1. Eusebio H. Tanco is the chairman of the 11-person board of STI Education Systems Inc. As of Dec. 21, he held 1.45 billion STI shares, or 14.6 percent, of which he directly owned 1.16 billion shares. On Dec. 22, he increased his STI holdings to 1.45 billion shares, or 14.63 percent, by buying one million shares at P0.0435 each.
2. Lucio L. Co. is a member of the 15-person board of the Philippine Bank of Communications (PBC) as a stockholder owning 90.54 million shares, or 18.54 percent, as of Oct. 16, 2015. On Dec. 21, he increased his indirect ownership to 19.09 percent with his acquisition of 1.2 million shares, at P21.50 per share. Co’s PBC shares are held by P.G. Holdings Inc., a corporate stockholder which owned 36.21 million PBC shares, or 37.67 percent, as of Oct. 16, 2015.

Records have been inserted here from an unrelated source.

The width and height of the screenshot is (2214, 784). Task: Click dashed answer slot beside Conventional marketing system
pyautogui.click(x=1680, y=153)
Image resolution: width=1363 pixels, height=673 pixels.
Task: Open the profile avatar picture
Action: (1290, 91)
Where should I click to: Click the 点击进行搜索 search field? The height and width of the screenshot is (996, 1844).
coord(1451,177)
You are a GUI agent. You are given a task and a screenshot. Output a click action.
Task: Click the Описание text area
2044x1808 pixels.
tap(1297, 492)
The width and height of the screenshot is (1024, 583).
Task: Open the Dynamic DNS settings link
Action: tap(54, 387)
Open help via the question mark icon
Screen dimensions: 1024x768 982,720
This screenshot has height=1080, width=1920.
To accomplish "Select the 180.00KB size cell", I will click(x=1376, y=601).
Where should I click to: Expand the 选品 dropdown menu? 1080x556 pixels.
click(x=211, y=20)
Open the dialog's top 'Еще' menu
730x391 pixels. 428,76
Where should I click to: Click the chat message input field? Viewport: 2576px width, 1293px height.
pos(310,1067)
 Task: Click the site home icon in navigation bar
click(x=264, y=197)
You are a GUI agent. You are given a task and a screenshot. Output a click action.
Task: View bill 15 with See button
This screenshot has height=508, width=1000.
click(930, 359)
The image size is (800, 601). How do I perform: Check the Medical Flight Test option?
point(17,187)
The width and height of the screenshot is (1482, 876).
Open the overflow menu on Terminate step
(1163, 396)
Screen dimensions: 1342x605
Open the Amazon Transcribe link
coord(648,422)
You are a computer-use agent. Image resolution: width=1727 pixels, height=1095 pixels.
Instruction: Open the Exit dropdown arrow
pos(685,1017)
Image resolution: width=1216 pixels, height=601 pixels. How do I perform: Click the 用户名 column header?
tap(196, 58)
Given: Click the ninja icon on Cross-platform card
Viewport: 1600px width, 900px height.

3. Erramon I. Aboitiz, chief executive officer of Aboitiz Power Corp. (APC), owned 61.78 million APC shares, or 0.84 percent, of which he directly owned 1.3 million. On Dec. 21, he increased his indirect holdings by buying 5.03 million shares at P40 each. With his additional acquisition, Aboitiz increased his direct and indirect ownership to 66.81 million shares, or 0.9 percent, in Aboitiz Power
A public ownership report (POR) listed the public investors as stockholders of Filsyn Corp. with 66.56 million shares, or 32.27 percent.
The same POR posted on the website of the Philippine Stock Exchange showed three principal or substantial stockholders owning 129.16 million Filsyn shares, or 62.62 percent. These are Trans-Pacific Oriental Holding Co., 63.58 million shares, or 30.83 percent; Far Eastern Investment Holding Ltd., 45 million shares, or 21.85 percent; and Waldorf B.V., 20.51 million shares, or 9.94 percent.
The government-owned Development Bank of the Philippines holds 10.26 million Filsyn shares, or 4.97 percent. Its holdings resulted from the conversion of its loan to equity.
A separate posting listing Filsyn’s top 100 stockholders showed the National Development Co. at No. 7 as holder of 6.81 million Filsyn shares, or 3.3 percent. PCD Nominee Corp. holds for Filipinos 9.13 million shares, or 4.43 percent.
For the information of Filsyn’s public stockholders, here are some interesting numbers for their perusal: The company has piled up a deficit of P1.75 billion as of Sept. 30, 2015, up from P1.74 billion in the same period last year. It had a capital deficiency of P561.34 million after a applying P1.03 billion capital stock and additional paid-in capital of P143.59 million.